### [About this task]
Please copy the last part of the entries exactly: the line that has "Akzeptieren (168, 2562)" and every line up to and including the end, nothing more.

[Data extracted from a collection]
Start of Block

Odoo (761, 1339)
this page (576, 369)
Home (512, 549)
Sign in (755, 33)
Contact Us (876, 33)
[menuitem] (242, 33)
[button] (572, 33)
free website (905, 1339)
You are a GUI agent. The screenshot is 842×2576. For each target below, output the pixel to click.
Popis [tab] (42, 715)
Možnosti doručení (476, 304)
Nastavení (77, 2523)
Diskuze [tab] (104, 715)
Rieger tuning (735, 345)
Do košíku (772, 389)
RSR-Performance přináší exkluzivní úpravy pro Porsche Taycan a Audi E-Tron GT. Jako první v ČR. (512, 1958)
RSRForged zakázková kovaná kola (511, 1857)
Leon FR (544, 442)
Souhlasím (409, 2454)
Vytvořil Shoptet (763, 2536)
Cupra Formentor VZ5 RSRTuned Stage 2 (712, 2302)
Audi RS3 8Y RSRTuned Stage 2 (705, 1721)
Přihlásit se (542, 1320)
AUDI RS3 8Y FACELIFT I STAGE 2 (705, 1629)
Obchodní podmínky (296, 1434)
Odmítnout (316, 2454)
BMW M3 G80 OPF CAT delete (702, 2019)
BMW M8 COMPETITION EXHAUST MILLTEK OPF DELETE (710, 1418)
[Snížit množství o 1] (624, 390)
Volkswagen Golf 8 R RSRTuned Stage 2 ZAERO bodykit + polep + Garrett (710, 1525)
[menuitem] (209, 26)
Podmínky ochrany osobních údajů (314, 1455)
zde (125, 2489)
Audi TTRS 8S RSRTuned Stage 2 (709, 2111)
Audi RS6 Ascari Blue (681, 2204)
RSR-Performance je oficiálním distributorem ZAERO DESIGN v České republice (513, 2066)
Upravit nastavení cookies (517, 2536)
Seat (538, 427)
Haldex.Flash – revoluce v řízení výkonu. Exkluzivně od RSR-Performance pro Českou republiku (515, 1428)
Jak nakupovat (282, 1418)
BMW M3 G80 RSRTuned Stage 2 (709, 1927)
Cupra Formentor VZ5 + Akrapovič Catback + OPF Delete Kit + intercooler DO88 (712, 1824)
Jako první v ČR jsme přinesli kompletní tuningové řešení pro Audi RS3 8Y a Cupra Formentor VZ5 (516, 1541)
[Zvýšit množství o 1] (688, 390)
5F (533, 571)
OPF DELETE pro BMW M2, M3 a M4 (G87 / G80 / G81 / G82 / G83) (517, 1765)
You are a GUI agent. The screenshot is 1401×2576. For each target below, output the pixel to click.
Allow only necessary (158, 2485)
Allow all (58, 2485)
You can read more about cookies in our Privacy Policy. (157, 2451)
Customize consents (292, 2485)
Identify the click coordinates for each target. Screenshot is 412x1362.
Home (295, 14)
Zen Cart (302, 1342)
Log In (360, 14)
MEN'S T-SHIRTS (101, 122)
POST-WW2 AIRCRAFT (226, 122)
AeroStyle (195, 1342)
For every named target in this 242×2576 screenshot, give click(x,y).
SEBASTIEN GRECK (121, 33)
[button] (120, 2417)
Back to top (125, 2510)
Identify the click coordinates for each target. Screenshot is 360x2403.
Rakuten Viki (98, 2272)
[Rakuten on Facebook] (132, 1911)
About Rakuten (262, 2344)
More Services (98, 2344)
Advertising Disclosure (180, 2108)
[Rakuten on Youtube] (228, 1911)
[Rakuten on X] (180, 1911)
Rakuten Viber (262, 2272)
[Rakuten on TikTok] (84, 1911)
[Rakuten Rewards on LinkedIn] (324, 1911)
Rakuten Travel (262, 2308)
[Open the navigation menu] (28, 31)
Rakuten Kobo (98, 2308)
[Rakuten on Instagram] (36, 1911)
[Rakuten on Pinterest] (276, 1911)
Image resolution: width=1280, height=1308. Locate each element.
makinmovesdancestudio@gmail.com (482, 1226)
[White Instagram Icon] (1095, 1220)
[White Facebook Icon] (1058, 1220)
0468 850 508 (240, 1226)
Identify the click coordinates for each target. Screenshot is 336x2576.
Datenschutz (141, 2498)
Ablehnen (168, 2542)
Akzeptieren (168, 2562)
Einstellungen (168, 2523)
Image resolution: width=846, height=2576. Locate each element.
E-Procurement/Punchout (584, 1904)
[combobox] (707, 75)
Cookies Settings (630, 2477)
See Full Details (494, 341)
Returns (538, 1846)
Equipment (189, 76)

End of Block

### [Written response]
Akzeptieren (168, 2562)
Einstellungen (168, 2523)
Image resolution: width=846, height=2576. Locate each element.
E-Procurement/Punchout (584, 1904)
[combobox] (707, 75)
Cookies Settings (630, 2477)
See Full Details (494, 341)
Returns (538, 1846)
Equipment (189, 76)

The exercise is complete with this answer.